Making employee satisfaction a top priority

Competitive pay, good  benefits, added perks help stores retain staff

A customer walks into Store A and is immediately greeted by a well-kempt salesperson sporting a huge grin and walking with a hop in her step. In Store B, the customer wanders around and finally finds a salesperson with his shirt untucked, his hair a mess, who mumbles, “Can I help you?” Which store is that customer going to choose?

Many of the Powersports Business’ Power 15 dealers have found that positive attitudes are contagious, so the staff at their stores are going to come off more like example Store A. Though the Power 15 dealers have a lot of similar attributes, one that permeates throughout the group is a commitment to their employees.

“If we can create and maintain an environment where it’s fun to go to work, we’re going to get better people and we’re going to keep better people. I think happy employees create happy customers, and unhappy employees make unhappy customers,” explained John Schaller, president of House of Harley-Davidson in Milwaukee.

Schaller, whose dealership has 63 full-time employees, believes it’s his ultimate goal to create a workplace where people want to be. In that vein, he encourages a joyful environment.

Unexpected perks, such as free lunch and Christmas caroling, keep employees happy at the two Adam Smith’s Harley-Davidson locations in Texas.

“Even during the dark days of the recession, people from Harley who traveled to a lot of dealerships, people would tell me it was the only dealership that had positive energy. Nobody wants to go to a funeral home,” he said.

Dave Bamdas, who co-owns RIVA Motorsports & Marine, with three locations in Florida, also stresses a cheerful environment in his stores.

“We have, I’d say, a fun, progressive working atmosphere. We have an upbeat vibe here,” he said.

One of the keys to hiring and retaining high-quality staff is offering benefits. Many dealers offer health benefits; in fact more than 60 percent participating in Powersports Business’ Market Data Book Dealer Survey last fall said they did. But Power 15 dealers go even further, many offering paid vacation time, 401Ks and in-store discounts. Schaller gives his employees profit sharing benefits, and Adam Smith’s Harley-Davidson in Texas and RIVA Motorsports each contribute to their employees’ retirement plans. Leo’s South in Lakeville, Minn., works hard to make sure its 22 full-time employees get time off when they need it.

“We’re a family owned business and always have been, and we try to run it like that,” Leo’s South principal Wayne Bedeaux said.


House of Harley-Davidson in Milwaukee retains employees by offering profit sharing and promoting from within.

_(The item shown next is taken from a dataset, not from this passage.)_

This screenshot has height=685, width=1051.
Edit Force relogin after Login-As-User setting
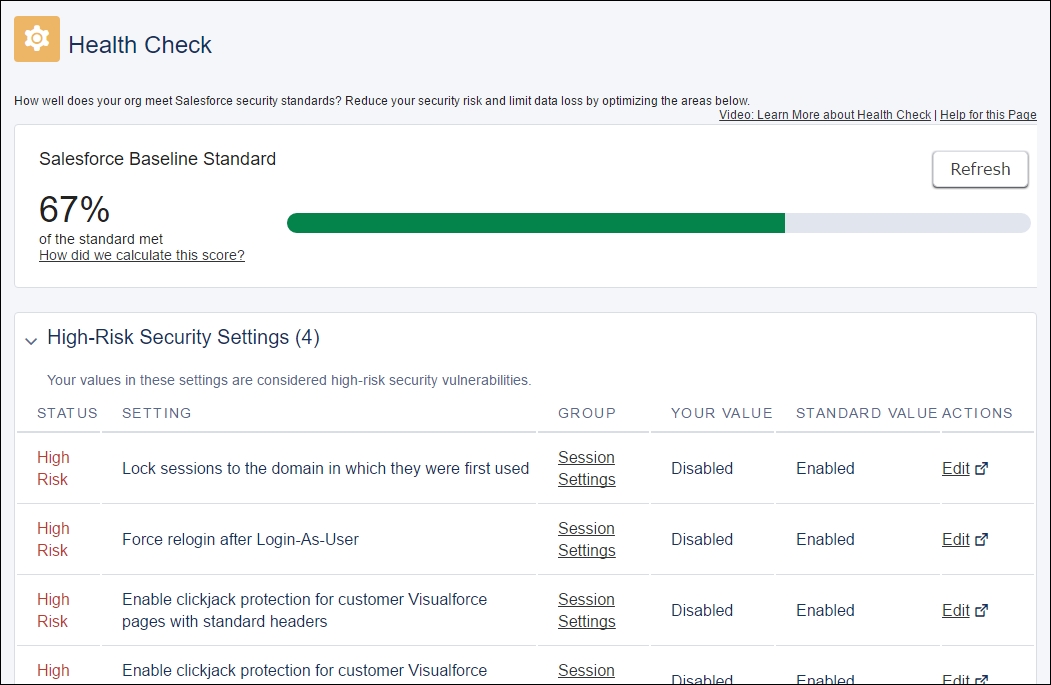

A key benefit most employees are looking for — and one that many Power 15 dealers provide — is competitive pay.

“I think we have to provide good wages.  I think if you’re worrying about making it from one paycheck to another, you have a hard time doing your job,” Schaller said.

Other perks are also used to keep employees happy. RIVA hosts a Christmas and summer party each year for its staff, which includes 170 full-time employees. This past fall, Adam Smith’s thanked its 90 full-time staff for a great 2012 by taking them to Main Event Entertainment for bowling, billiards, laser tag and mini golf, and in the winter, some of the staff took a bus to customers’ homes for Christmas caroling.

“We try to go out of our way to do things that people may not expect, like we take them to lunch or give them a prize that’s out of the ordinary,” said Neil Noble, general manager of Adam Smith’s Harley-Davidson.

In addition to personal benefits, employees also respond well to professional opportunities, which most Power 15 dealerships are happy to provide. Fay Myers Motorcycle World in Greenwood Village, Colo., for example, provides internal and OEM training, and the dealership brings in industry consults as well.

Leo’s South in Lakeville, Minn., has kept many staff on hand for years by treating them like family.

“We try to take care of each other. I think there’s an old saying, ‘A business is just brick and mortar; it’s the people that count,’” Fay Myers general manager Jason White said.

Schaller believes in the philosophy of hiring for attitude first and training the skill later. He encourages education and promoting from within.

“We post jobs internally, so if we’ve got a good person who isn’t happy where they are in the store, and we want to keep them, and if we can find them in a better place in the store, we want to keep them,” he said.

Because of their commitment to their employees, a lot of the Power 15 dealers report low turnover rates, which ultimately is a significant factor in their success.

“Really the focus is — and it’s not really novel — is if you treat customers and employees well, you build a good business,” Noble said. “If people have a friend in the motorcycle business, they find a place where they want to go.”